Speaker
Description
See the full abstract here
http://ocs.ciemat.es/EPS2019ABS/pdf/P2.2027.pdf
SMILEI [1] is an open-source, collaborative Particle-In-Cell (PIC) code co-developed by plasma physicists and high-performance computing (HPC) specialists. This poster presents the current status of the project with a special focus on (i) the physics modules available and (ii) the HPC developments and its performance on the latest super-computer architectures.
Used by laser-plasma physicists and astrophysicists, the code benefits from a wide range of physics modules: arbitrary-angle tighly-focused laser injection, binary collisions, field and collisional ionization, QED processes in strong electromagnetic fields (inverse Compton scattering, Breit-Wheeler pair production), etc. Running in 1D, 2D and 3D cartesian geometries, the code also benefits from a quasi-cylindrical geometry with the electromagnetic fields decomposed on azimuthal modes, as well as from an envelope model for the propagation of laser pulses, e.g. for laser-wakefield acceleration.
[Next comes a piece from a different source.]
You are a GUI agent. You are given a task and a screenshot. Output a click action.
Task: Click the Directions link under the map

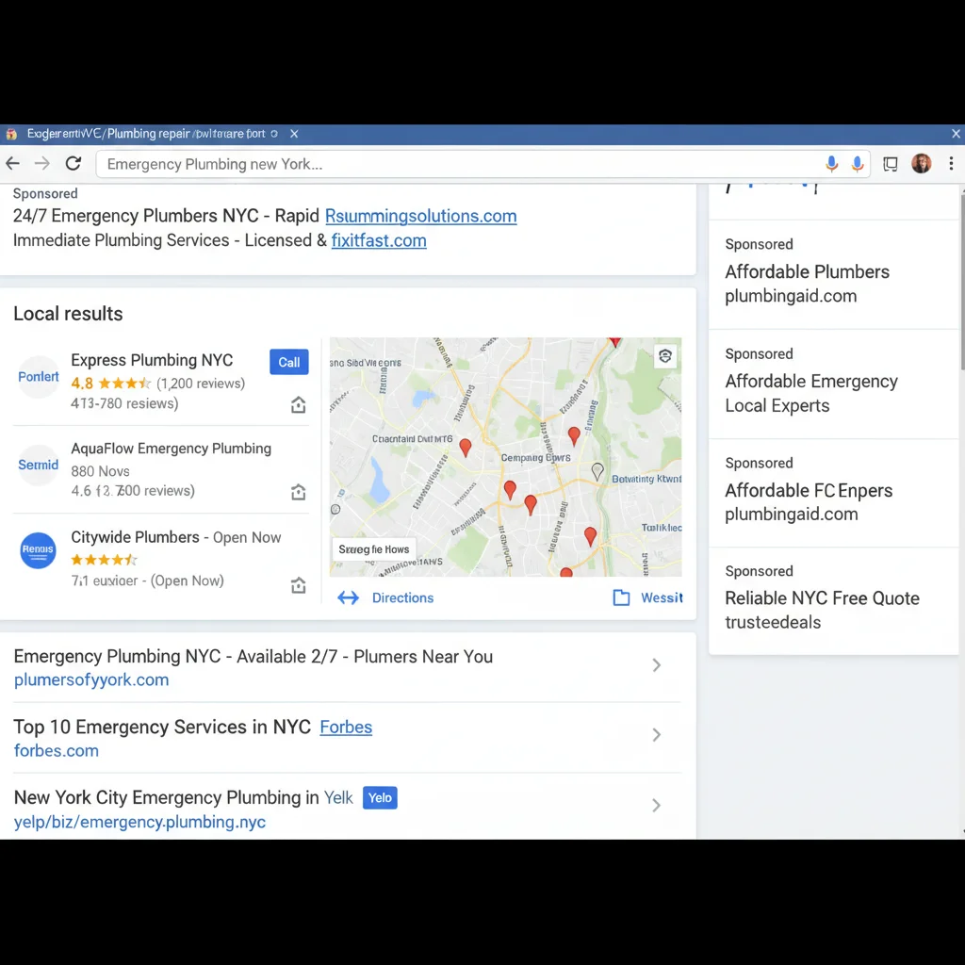click(402, 597)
On the HPC side, strong efforts have been made in terms of hybrid MPI-OpenMP parallelization including dynamic load balancing, and more recently on the development and implementation of an adaptive SIMD (vectorization) strategy [2].
[1] Derouillat et al., SMILEI: A collaborative, open-source, multi-purpose particle-in-cell code for plasma simulation, Comp. Phys. Comm. 222, 351 (2018); www.maisondelasimulation.fr/smilei.